Setting new standards
The sturdier tank cars being built now are half as likely as the older model to spill contents in a derailment, the rail industry estimates. But car construction standards being discussed by the government could lower the chances of a derailment leak to less than one in 20.
However, the rail supply industry has “to have regulatory certainty” before it commits to major new tanker production and retrofitting of old cars, William Finn of the Railway Supply Institute told the board.
Lee Johnson, representing the American Petroleum Institute, questioned the spill data attributed to older, so-called “legacy cars.” He called the numbers “preliminary.”
Johnson said the oil industry needs to keep shipping oil in the older cars “to move increasing production.” There are not enough of the newer, sturdier tanker cars available to meet oil producers’ demands, especially in North Dakota’s Bakken field, which Johnson said will soon be producing 2 million barrels of oil per day.

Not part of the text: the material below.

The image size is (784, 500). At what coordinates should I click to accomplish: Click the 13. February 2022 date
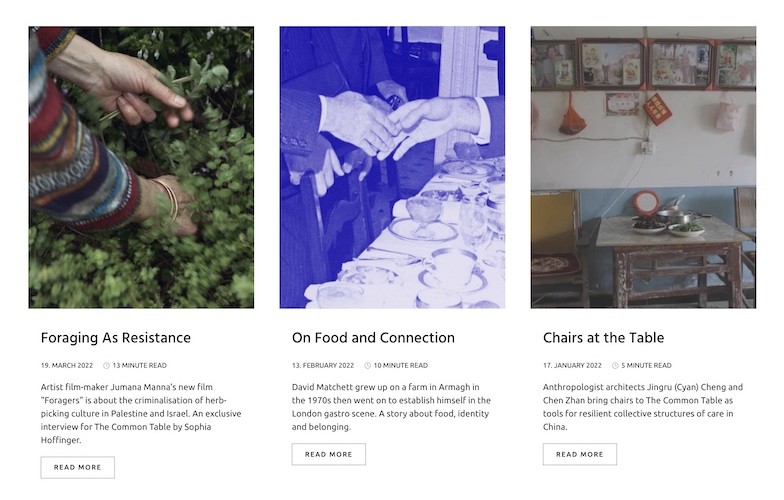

Roughly 23,000 older “legacy cars” now carry crude oil, and 29,000 more carry ethanol. The United States may soon have even more crude oil moving in the more vulnerable rail cars because of a surcharge Canada now places on their use. That means railroads may divert newer, sturdier cars to haul oil to Canada. Retrofitting older legacy cars to make them more leakproof will take years, if not decades, several participants said.
“We don’t want to disrupt the country’s need for the fuel these cars are hauling,” Finn said.
Why the details matter
Meanwhile, a better car design remains the subject of debate.
Greg Saxton, chief engineer of the Greenbrier Cos., one of the country’s four major train car builders, believes in greater tanker wall thickness. “Engineers deal with uncertainty by adding some margin of safety,” he explained to the board.
Others argue that thicker walls add weight and reduce storage space without improving safety.
Wall thickness is probably the biggest sticking point in the tanker safety discussion. The Railway Supply Institute wants a standard width of seven-sixteenths of an inch. The Association of American Railroads wants nine-sixteenths of an inch.
“Crude oil contains a significant amount of dissolved gas,” the railroad association’s Fronczak said. A nine-sixteenth-inch wall will contain the vapor pressure that can build inside a crude oil tanker.
Videos shown Tuesday explained why such minutiae might matter. In one, a train car with a thicker wall withstood the whack of a giant prod traveling 14.7 miles per hour, while a car built to current DOT 111 standards ruptured in a 14 miles-per-hour collision.
Other issues include reinforcing the ends of tanker cars where they are most likely to be struck in a derailment, installing pressure-relief valves on tankers to keep crude oil from exploding in the event of a derailment and applying additional thermal protection to cut the risk of fires.
The NTSB’s Hersman asked Johnson how long he felt the older, more vulnerable cars would be needed to haul crude oil.
When Johnson couldn’t provide a specific time frame, Hersman replied: “You’re not making me feel very optimistic.”